Un triste grupo de personas estaba reunido alrededor de la cama de John Gifford. Gifford había sido el leal pastor de una pequeña congregación que trataba de sobrevivir en tiempos difíciles. Ahora yacía en su cama, luchando por respirar, fiel a su congregación hasta el final. Entre sus últimas palabras, hizo una petición: «Pasen mucho tiempo con el Señor antes de elegir un nuevo pastor».
Todo el tiempo, mantuvo su mirada fija en un joven. Se trataba de un nuevo cristiano. Nada en sus antecedentes indicaba que estuviera listo para servir al Señor. Era un artesano y deseaba continuar como tal.
Pero Dios tenía otros planes para John Bunyan. Casi en contra de su voluntad, Bunyan recibió múltiples oportunidades donde su testimonio público produjo mucho fruto. La iglesia puso su mirada en este joven. Bunyan lo narra así:
Después de cinco o seis años ahí, buscando aprender y hacer la voluntad de Dios, y de haberle entregado mi alma, algunos de los miembros más capacitados entre nosotros, y de los más preparados en juicio y santidad, observaron que Dios me había bendecido con el don de comprender Su voluntad en Su santa y bendita Palabra, y me había dado las palabras para expresar lo que edificaría a los demás; por esta razón, ellos deseaban seriamente que, en algún momento, tomara la palabra en alguna de las reuniones para exhortarlos. [Gracia abundante para el mayor de los pecadores, John Bunyan]
Sabiamente, la iglesia puso a prueba al nuevo predicador, dándole oportunidad de predicar. Aunque la congregación lo apoyaba, Bunyan era un ministro reacio.
Entonces, un día, Bunyan leyó las palabras de Pablo en 1 Corintios 16 que exhortaban a los hombres dotados a estar firmes y esforzarse en el servicio de la congregación. Estas palabras añadieron fuerza al estímulo de la iglesia y convencieron a Bunyan de dejar de huir de su llamado:
Por medio de este pasaje, me di cuenta de que el Espíritu Santo nunca busca que los hombres con dones y habilidades los entierren bajo tierra, sino que les ordena levantarse y usar sus dones, y también se lo ordena a aquellos que están listos y capacitados para hacerlo.
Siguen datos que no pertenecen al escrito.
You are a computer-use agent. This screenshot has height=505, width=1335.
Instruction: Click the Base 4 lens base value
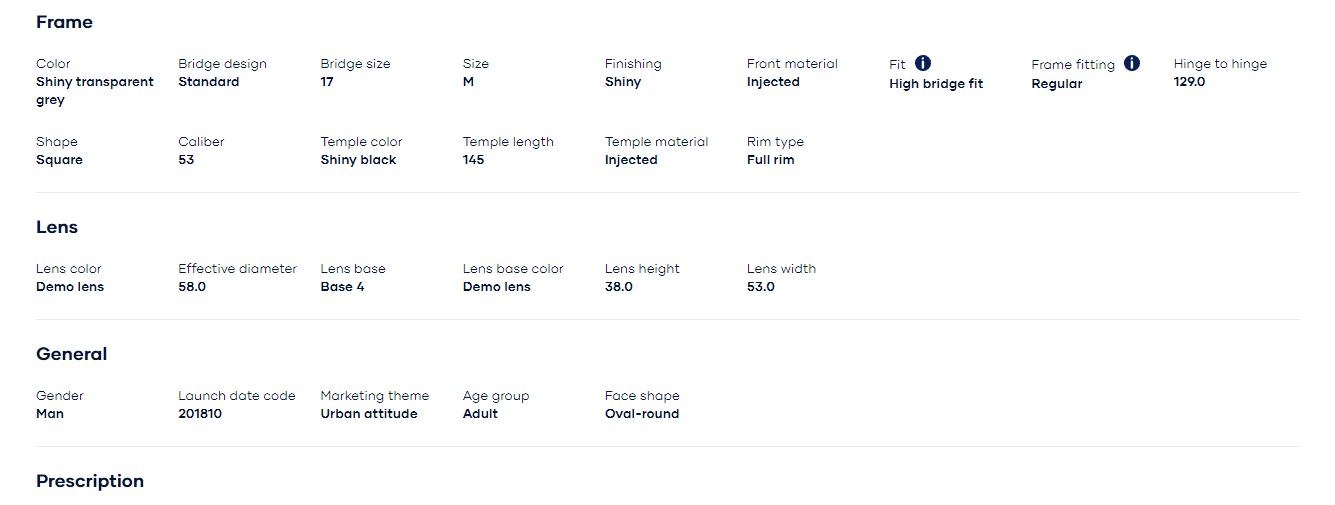pyautogui.click(x=342, y=287)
Por lo tanto, aunque me considerara el más indigno entre los santos y con gran temor de mis debilidades, me levanté y empecé a trabajar y a usar mis dones y, en la medida de mi fe, prediqué lo que el santo Espíritu de Dios me mostraba en Su santa Palabra. [Gracia abundante para el mayor de los pecadores, John Bunyan]
Bunyan inició su ministerio cuando fue identificado por una pequeña congregación que mendigaba lugares para reunirse. Cuando la persecución en Inglaterra descendió a los collados, la pequeña congregación tuvo que esconderse. Y el hombre que Gifford esperaba que cuidara de ellos fue a prisión.
Durante doce años, Bunyan se debilitó en la cárcel de Bedford. Pero, tal como sabemos, fue un prisionero extraordinariamente ocupado. Durante este tiempo, escribió su autobiografía, Grace Abounding to the Chief of Sinners [Gracia abundante para el mayor de los pecadores] y El progreso del peregrino. Bunyan no escribió en prisión para mantenerse ocupado o para comprar su libertad; escribió porque Dios lo había llamado al ministerio. La iglesia había confirmado el llamado y él no iba a dejar que un poco de persecución le impidiera hacer lo que había sido llamado a hacer. Escribió y se convirtió en pastor; y la iglesia de Dios ha sido alimentada por su ministerio desde entonces.